-- Texte source --
———

Le chanteur est revenu cette après-midi de printemps, dans la niche funéraire où il avait été enterré seul et solitaire -il y a 36 ans- par sa veuve, Joan Jara, après son assassinat par les militaires toujours impunis. Mais cette fois, il était accompagné par tout l’amour de son peuple, qui arborait son droit à vivre en paix et réclame aujourd’hui justice pour le crime. C’est ce dont a témoigné, Joan Jara dans son discours d’adieu : « Après sa mort atroce, le temps s’est suspendu et notre mémoire a gardé intacts pour toujours les souvenirs d’une vie partagée, pleine de tendresse et de joie de vivre. Ses chansons nous ont aidés à supporter son absence. Aujourd’hui son corps massacré par la torture et le métal revient à la terre, enrobé de l’amour de ses filles et de son épouse, et au sein de l’énorme amour de son peuple ».
A la tête du cortège, la Jeunesse communiste, protagoniste de cette journée et dont une partie de l’assistance - jeunes et anciens - reprenait une à une les chansons de Victor, lors des quatre heures qu’a duré le parcours depuis la Plaza Brasil, où se situe le catafalque de Victor Jara, jusqu’au cimetière général. Il n’y a pas eu de déploiement policier ni de provocation de la part des Carabineros (gendarmes chiliens), faits qui ont permis aux familles avec bébés et enfants de suivre le défilé sans problème. Ce qui n’arrive jamais – au Chili – à l’occasion des manifestations, et encore moins lors du 11 septembre, où les lacrymogènes terminent toujours par étouffer les manifestants.

———

-- Données --
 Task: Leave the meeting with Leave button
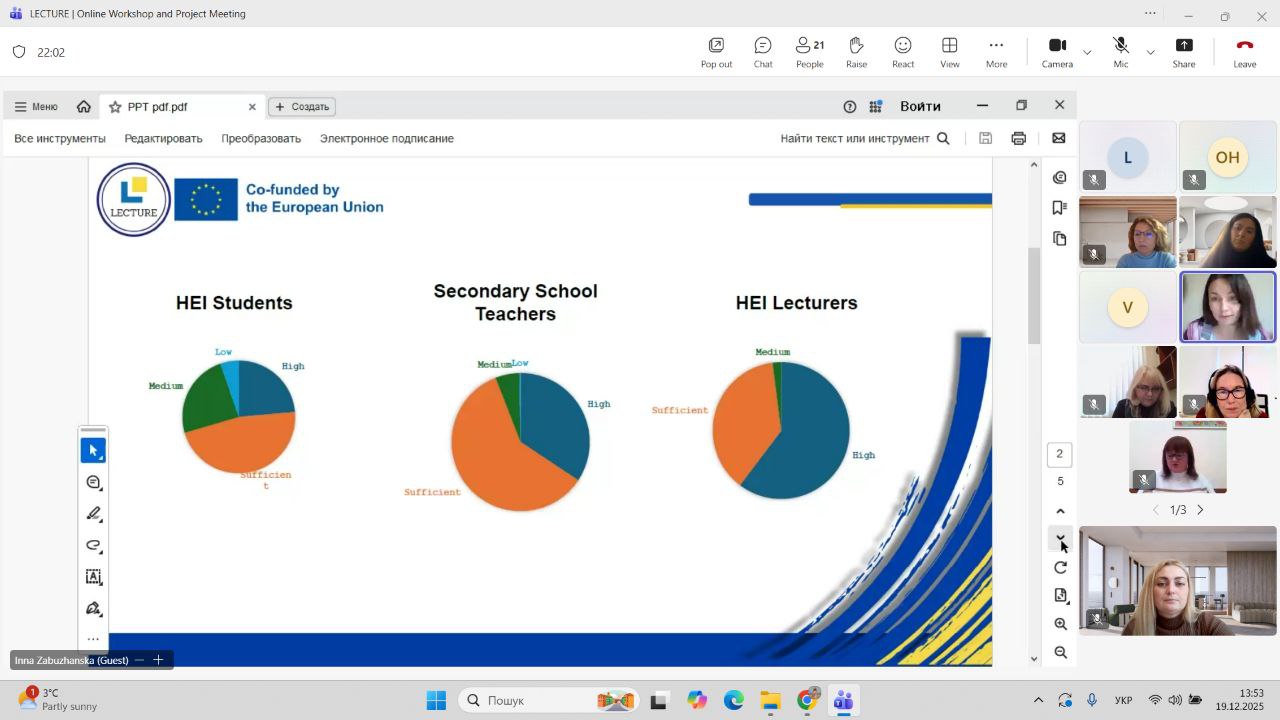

———

-- Consignes --
1: Répondez à ces questions sur le texte consacré aux funérailles de Victor Jara :
(a) Il y a combien d'années Joan Jara avait-elle enterré le chanteur dans la niche funéraire ?
(b) Qui marchait à la tête du cortège ?
(c) Combien d'heures le parcours jusqu'au cimetière général a-t-il duré ?
2: Poursuivez le texte sur les funérailles de Victor Jara après sa dernière phrase.

-- Corrigé --
1:
(a) Il y a 36 ans.
(b) La Jeunesse communiste.
(c) Quatre heures.

2:
PURE EMOTION
Cette après-midi là, les larmes n’étaient pas provoquées par le gaz. C’était une émotion pure, née des chansons, comme « yo canto por cantar » (je chante pour chanter), l’hymne de Victor repris par des milliers de voix (une estimation parle de 12 000 personnes dans l’assistance et de 6000 carabineros) qui ont traversé le pont du fleuve Mapocho, derrière le carrosse chargé de fleurs ; ou encore à la vue de l’immense drapeau chilien porté par des dizaines de jeunes chiliens peints des couleurs rouge, blanc et bleu. Des artistes connus et inconnus, de célèbres groupes de musique et des groupes venus des poblaciones. De nombreux artistes avec guitares chantant au cœur du cortège.
A tous les coins de rue du centre ville, les passants s’arrêtaient pour regarder passer le cercueil accompagné des danses traditionnelles chiliennes, cuecas, murgas, danseurs de diabladas du Nord du Chili, les danseurs vêtus entièrement de rouge et se mouvant au rythme de la chanson « Plegaria a un labrador » (Prière pour un paysan), pendant que plus loin, d’autres manifestants chantaient l’Internationale comme un Au revoir à Victor Jara, qui résonnait comme un canon puisque tous les groupes l’entonnait à des rythmes différents.
A huit jours des élections présidentielles et parlementaires, on pouvait voir des pancartes soutenant la candidature du député Guillermo Teillier, Président du Parti communiste, marchant aux cotés du candidat pour la présidentielle du Juntos Podemos (Ensemble, nous pouvons), Jorge Arrate. Ils emmenaient avec eux le présent électoral dans la rue chargée d’histoires, mais ils durent écouter les consignes qui réclamaient l’annulation du vote, et une colonne du Movimiento de los Trabajadores y el Pueblo (MPT : Mouvement des Travailleurs et du Peuple) était aussi présente.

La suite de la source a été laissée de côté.